The opinion begins inauspiciously by stating the the Federal Arbitration Act (FAA) “establishes a strong federal policy in favor of compelling arbitration over litigation.” Actually, it does no such thing, as we have had occasion to note recently here and here, and the rest of the paragraph cites the correct statement of what the FAA does, which is to provide that agreements to arbitrate are to be treated neutrally, the same as a court would treat any other contractual provision. Nonetheless, the opinion seems to reach the right outcome in this instance under current law, which has its problems.

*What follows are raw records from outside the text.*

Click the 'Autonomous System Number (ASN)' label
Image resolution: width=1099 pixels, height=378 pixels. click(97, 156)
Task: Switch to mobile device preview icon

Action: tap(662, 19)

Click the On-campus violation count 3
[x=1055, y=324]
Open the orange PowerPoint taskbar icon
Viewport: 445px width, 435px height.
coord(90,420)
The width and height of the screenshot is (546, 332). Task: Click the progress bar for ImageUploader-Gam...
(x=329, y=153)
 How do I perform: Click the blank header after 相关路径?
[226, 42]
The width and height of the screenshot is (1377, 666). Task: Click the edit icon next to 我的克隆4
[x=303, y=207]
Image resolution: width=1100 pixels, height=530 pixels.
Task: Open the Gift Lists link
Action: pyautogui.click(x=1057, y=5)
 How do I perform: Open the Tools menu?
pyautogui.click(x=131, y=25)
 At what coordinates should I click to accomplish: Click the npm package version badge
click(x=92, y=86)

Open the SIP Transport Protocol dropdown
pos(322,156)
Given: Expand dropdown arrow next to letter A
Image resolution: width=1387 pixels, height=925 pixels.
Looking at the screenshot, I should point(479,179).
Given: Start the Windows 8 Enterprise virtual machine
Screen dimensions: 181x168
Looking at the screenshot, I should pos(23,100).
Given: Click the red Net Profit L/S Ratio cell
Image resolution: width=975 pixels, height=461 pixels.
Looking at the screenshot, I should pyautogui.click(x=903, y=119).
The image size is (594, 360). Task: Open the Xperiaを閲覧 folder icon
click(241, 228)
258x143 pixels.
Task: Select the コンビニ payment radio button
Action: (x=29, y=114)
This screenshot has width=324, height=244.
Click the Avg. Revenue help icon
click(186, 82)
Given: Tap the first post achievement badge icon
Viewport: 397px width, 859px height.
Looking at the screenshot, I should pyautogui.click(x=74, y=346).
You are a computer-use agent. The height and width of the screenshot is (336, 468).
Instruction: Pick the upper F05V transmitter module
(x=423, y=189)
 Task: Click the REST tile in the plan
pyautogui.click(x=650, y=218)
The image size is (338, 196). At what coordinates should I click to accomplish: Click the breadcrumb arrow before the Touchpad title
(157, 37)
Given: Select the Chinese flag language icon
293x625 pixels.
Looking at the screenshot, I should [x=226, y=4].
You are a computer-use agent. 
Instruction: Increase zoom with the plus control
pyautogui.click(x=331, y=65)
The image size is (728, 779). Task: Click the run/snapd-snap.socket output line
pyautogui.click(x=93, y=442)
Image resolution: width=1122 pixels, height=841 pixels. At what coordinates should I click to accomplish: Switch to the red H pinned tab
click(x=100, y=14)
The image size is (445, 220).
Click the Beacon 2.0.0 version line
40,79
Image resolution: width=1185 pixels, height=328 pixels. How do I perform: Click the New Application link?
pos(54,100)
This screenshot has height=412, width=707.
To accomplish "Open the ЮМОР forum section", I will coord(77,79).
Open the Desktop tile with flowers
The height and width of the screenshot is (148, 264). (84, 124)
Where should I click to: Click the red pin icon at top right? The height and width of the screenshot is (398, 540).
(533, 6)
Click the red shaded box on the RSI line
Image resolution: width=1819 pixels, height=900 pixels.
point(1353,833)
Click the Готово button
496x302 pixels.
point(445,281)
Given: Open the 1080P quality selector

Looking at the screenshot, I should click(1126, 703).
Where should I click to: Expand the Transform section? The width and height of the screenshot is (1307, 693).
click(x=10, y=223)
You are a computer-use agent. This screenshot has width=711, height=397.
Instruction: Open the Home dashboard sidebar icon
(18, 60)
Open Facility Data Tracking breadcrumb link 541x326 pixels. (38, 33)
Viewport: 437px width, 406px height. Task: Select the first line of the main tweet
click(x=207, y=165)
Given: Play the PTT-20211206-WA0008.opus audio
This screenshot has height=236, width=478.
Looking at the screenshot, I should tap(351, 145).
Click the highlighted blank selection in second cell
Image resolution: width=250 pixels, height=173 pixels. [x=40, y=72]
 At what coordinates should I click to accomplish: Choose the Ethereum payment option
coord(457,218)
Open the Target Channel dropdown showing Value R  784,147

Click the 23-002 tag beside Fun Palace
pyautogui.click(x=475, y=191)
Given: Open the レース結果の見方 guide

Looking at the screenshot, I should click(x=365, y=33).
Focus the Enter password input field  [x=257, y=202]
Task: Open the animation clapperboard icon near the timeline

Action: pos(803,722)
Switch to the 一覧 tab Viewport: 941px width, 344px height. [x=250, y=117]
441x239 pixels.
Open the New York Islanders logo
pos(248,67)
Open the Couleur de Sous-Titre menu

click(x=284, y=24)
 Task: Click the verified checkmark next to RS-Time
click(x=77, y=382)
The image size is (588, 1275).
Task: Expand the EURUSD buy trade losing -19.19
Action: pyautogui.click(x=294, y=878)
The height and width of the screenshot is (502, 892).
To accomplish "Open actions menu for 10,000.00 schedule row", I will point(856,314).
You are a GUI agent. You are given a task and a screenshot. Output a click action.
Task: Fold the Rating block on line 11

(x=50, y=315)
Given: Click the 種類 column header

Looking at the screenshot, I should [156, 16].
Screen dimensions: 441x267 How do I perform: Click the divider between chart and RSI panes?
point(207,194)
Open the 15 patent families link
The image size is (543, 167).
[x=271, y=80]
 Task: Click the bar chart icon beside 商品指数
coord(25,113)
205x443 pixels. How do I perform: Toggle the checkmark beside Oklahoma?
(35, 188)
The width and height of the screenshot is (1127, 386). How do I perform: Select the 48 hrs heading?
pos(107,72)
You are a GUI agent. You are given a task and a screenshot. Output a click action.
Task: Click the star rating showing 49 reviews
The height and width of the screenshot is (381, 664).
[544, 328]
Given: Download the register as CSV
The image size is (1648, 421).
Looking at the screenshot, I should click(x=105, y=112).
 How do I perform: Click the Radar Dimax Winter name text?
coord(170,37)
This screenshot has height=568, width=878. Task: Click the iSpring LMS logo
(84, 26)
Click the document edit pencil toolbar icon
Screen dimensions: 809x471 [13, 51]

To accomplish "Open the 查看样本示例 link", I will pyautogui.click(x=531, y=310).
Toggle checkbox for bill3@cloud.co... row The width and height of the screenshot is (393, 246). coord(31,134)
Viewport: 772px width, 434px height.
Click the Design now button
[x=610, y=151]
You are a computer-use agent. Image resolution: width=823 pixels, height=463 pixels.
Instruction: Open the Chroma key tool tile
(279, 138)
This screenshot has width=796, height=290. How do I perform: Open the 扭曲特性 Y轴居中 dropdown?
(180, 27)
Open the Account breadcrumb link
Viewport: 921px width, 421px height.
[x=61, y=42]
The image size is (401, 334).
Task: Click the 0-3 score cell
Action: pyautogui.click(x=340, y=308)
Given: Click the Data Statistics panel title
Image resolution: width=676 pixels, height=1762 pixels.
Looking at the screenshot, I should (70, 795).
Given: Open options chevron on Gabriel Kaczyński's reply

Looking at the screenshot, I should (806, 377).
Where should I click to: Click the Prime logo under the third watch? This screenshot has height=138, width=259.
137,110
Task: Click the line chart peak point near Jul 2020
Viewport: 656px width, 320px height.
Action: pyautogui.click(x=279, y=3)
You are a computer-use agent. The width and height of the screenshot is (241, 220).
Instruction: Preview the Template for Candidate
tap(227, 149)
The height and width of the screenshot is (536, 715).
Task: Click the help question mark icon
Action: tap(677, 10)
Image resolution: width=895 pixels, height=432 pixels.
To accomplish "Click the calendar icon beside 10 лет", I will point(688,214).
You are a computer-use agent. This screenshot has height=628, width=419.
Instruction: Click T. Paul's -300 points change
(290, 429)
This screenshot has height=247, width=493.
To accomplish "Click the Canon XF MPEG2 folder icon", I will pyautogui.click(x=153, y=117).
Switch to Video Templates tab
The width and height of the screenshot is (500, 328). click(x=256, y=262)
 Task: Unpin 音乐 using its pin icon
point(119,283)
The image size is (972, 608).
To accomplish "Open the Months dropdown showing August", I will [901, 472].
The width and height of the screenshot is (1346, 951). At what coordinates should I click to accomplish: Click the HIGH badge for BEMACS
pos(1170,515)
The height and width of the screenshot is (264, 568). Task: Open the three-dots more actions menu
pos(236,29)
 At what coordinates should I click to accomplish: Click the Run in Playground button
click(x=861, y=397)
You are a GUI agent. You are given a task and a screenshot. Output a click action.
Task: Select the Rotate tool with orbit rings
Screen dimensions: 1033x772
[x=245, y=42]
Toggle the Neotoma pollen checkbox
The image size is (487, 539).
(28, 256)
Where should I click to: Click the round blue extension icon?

First, whether or not they had signed the Letter Agreement, members of the purported class were equitably estopped from denying the efficacy of the Letter Agreement’s arbitration provision when the were suing to enforce the Letter Agreement. Second, under Third Circuit precedent, issues of arbitrability, including questions of class-wide arbitration, are to be decided by a court, absent a clear indication that the parties intended otherwise. Here, the agreement was silent, and so the court had to determine whether the parties had reserved the possibility of class litigation as an alternative to arbitration. They had not.
I’m not sure why plaintiffs thought it would matter whether that issue was decided by a court or the arbiter, as the Supreme Court made it clear in Stolt-Nielsen S.A. v. AnimalFeeds Int’l Corp. that “a party may not be compelled under the FAA to submit to class arbitration unless there is a contractual basis for concluding that the party agreed to do so.” In a later case, the Supreme Court held that a party cannot be compelled to arbitrate on a class-wide basis even if the arbitration agreement is ambiguous. Apparently only business entities that express say, “Yes, please do sue me on a class wide basis” are susceptible to such proceedings. It takes a lot of AnimalFeeds to produce that much dreck. But that being the law, there’s not much the district court could have done about it. It is unclear on what basis plaintiffs thought their argument would fare better before an arbiter than it did before the court.
Plaintiffs’ final argument fared no better. They argued that the Letter Agreement had become unenforceable because it would have been illegal for the venue to host a wedding because of COVID restrictions. If the entire agreement is illegal, so is its arbitration provision. SCOTUS has previously rejected that argument as well. The arbiter and not the court decides the issue when plaintiffs allege that the entire agreement, not just the arbitration provision, is unlawful. The district court granted the motion to compel arbitration, and that arbitration will now proceed on an individual basis.